Since 1963, 200 individuals who were sentenced to death have been exonerated from death rows around the country. The risk of executing an innocent person has become glaringly evident, prompting public support for the death penalty to fall to its lowest in five-decades. In their letter, Mr. Scheck, Mr. Neufeld and Mr. McCloskey underscore the risk of this irreversible injustice – of  executing an innocent person – while highlighting the myriad of factors that have historically contributed to wrongful convictions and continue to pervade our criminal legal system.

“Our life’s work proves the risk of executing an innocent is unacceptably high,” they said. “Whether it be racial bias, false confessions, eyewitness misidentification, unreliable forensic science, perjury, law enforcement misconduct, or just plain human error, the innocence movement has demonstrated there are more wrongful convictions than those who toil in the system ever imagined.”
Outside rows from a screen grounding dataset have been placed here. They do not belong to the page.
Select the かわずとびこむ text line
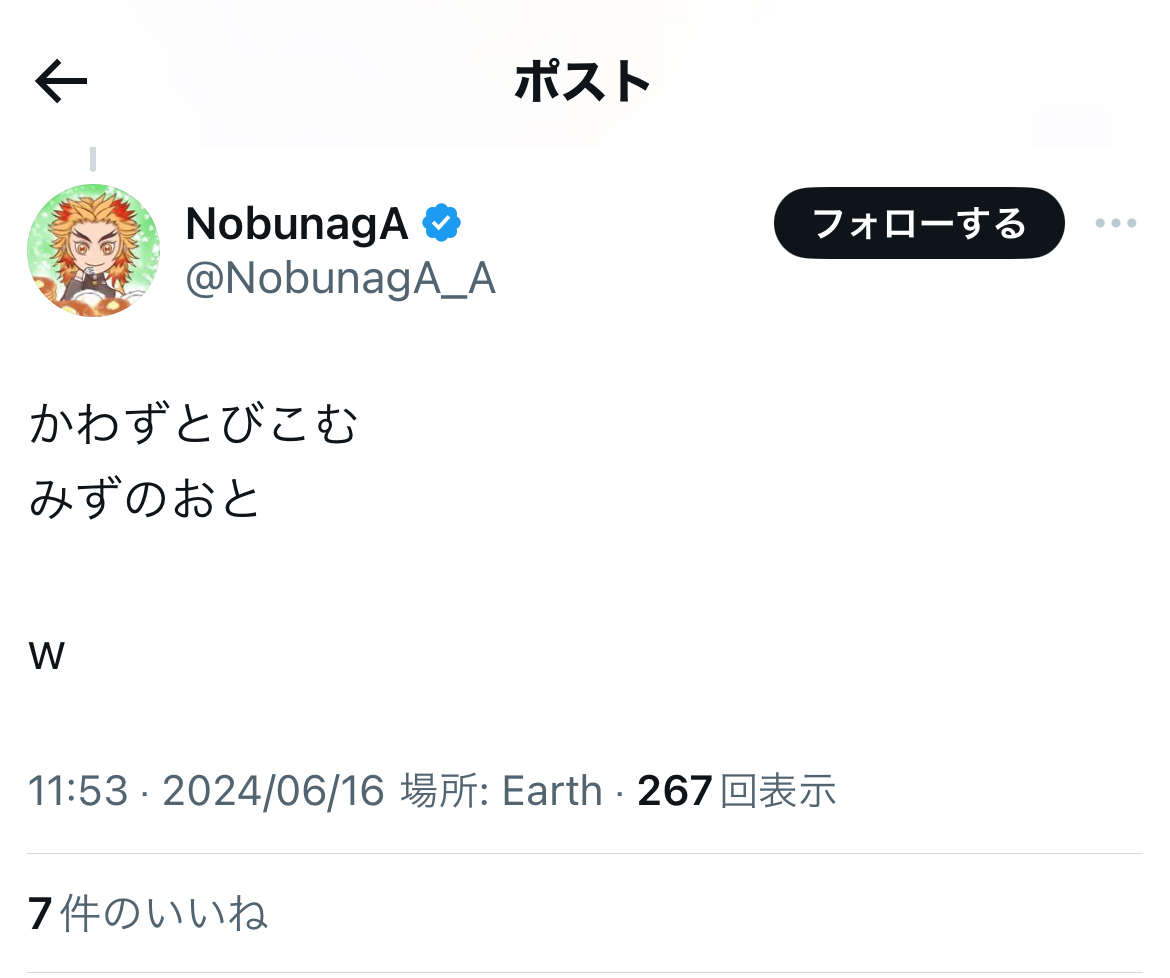1170x978 pixels. (193, 425)
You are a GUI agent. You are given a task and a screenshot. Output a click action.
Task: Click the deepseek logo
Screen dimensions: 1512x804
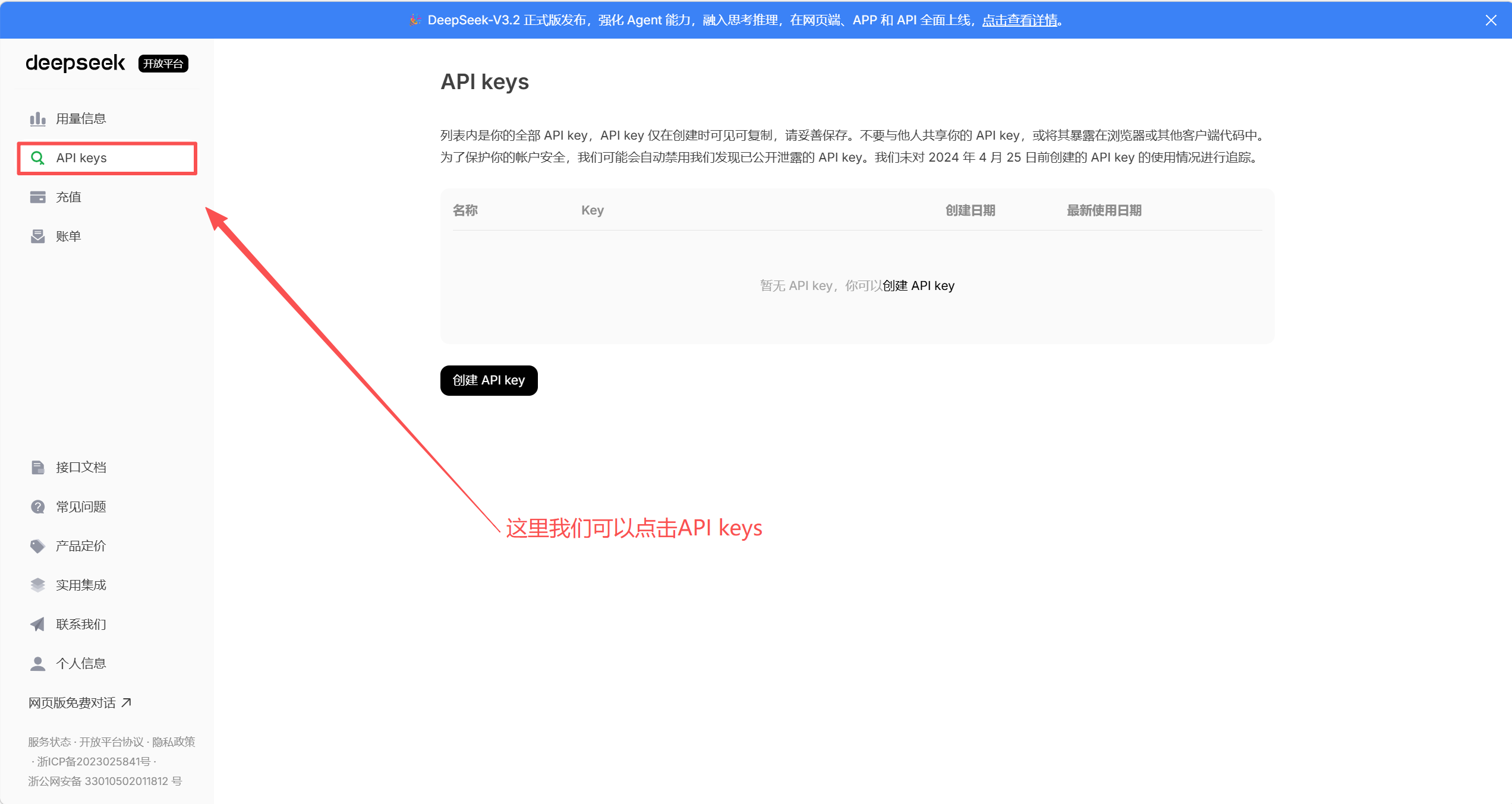(x=75, y=63)
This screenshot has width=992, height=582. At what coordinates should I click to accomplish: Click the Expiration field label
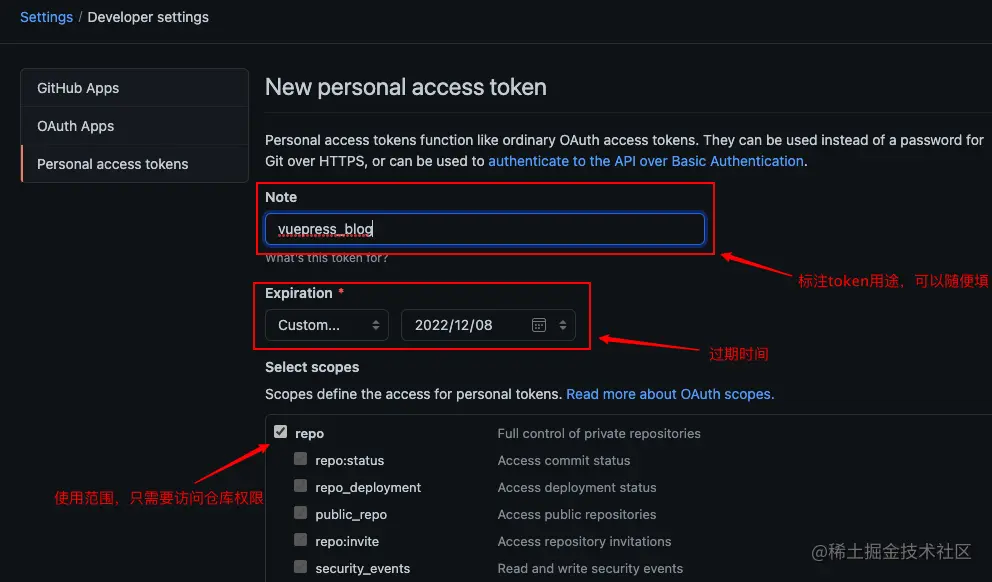pos(298,293)
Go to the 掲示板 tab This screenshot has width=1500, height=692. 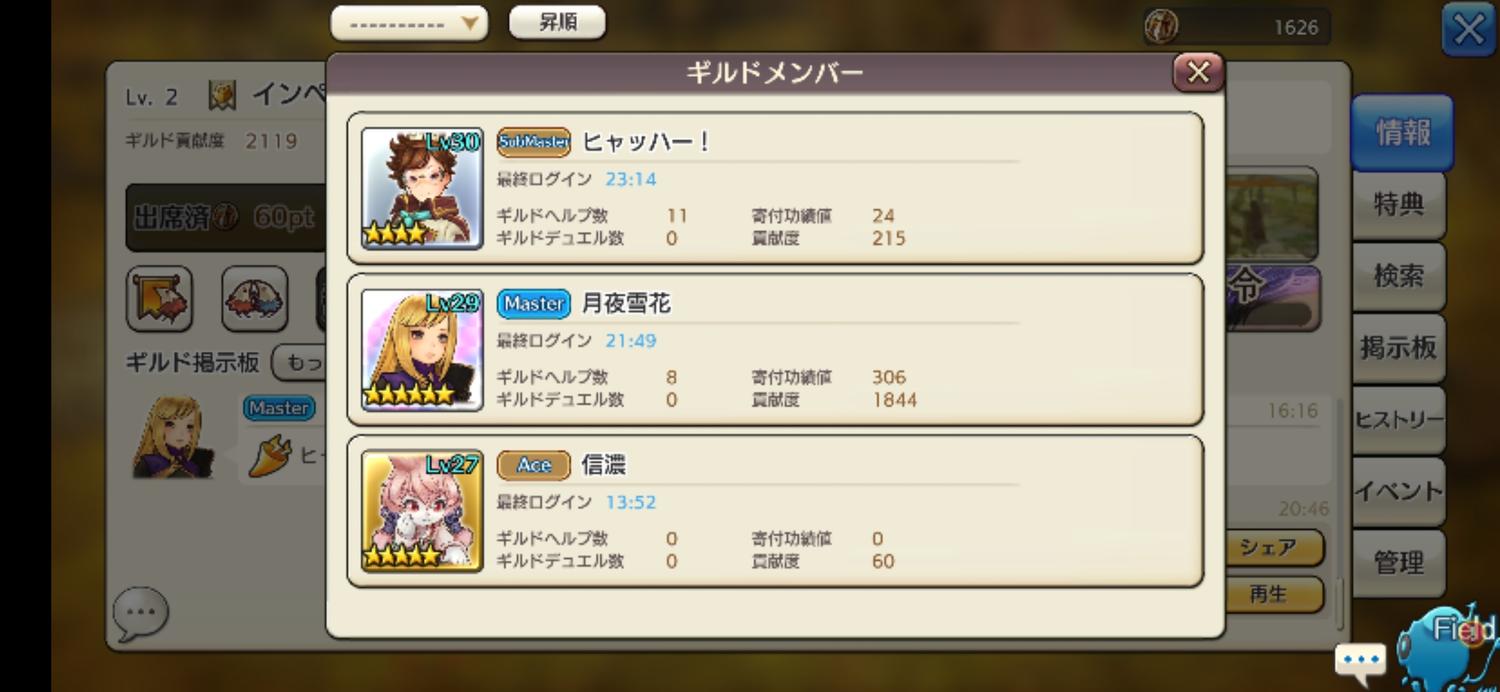coord(1399,348)
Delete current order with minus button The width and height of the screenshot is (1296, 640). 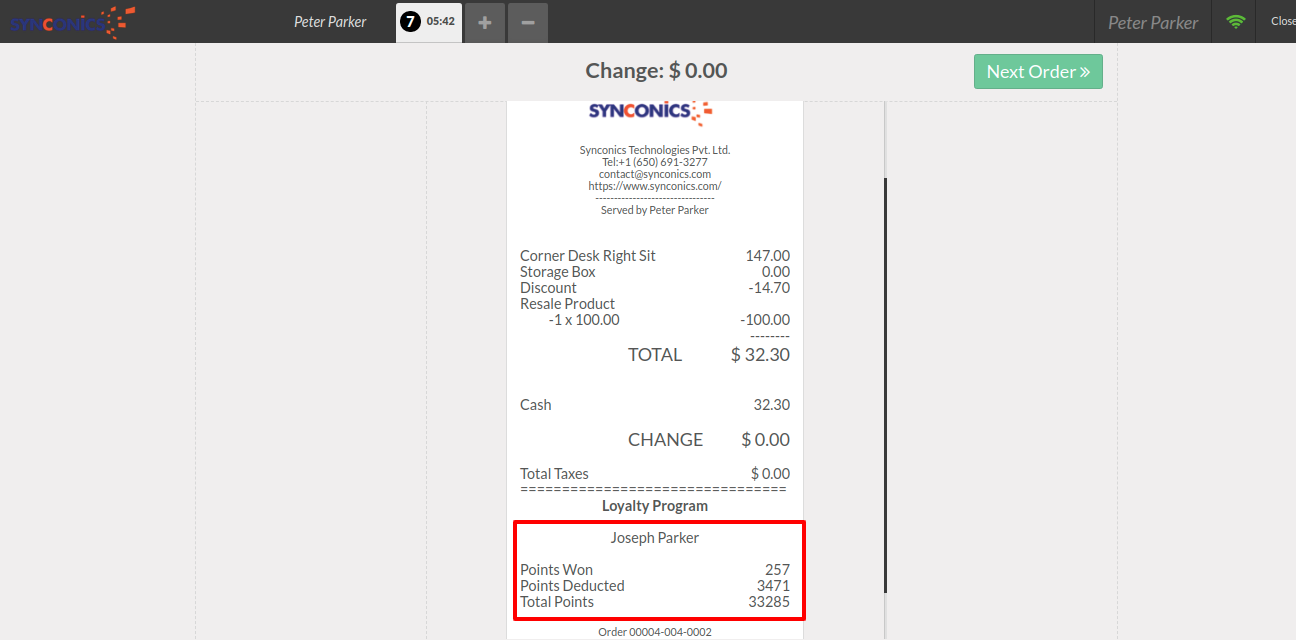tap(528, 22)
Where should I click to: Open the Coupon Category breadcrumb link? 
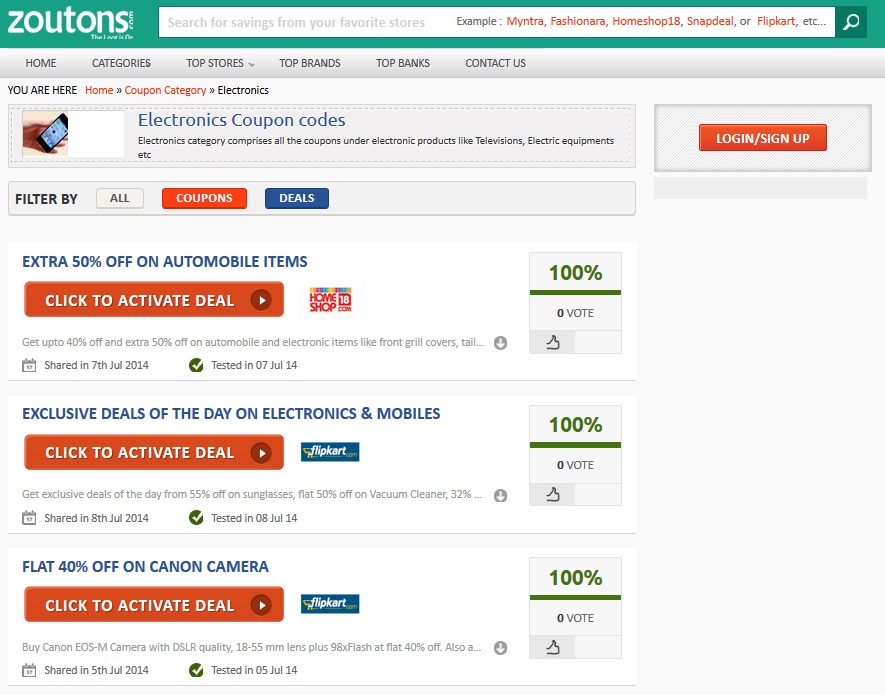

In 1992, Barry Scheck and Peter Neufeld started the Innocence Project at Cardozo School of Law to use the power of DNA evidence to prove wrongful convictions. Today, the organization has helped free over 250 innocent people from prison, 23 of whom were sentenced to death. In July 2021, the Biden Administration placed a temporary pause on executions, but this sweeping movement has made it clear that the pause is not enough to fulfill the President’s pledge to end the federal death penalty. The scores of letters sent to the White House in recent weeks reflect the widespread, bipartisan concern about the fallibility of the federal death penalty system and a growing national shift away from capital punishment.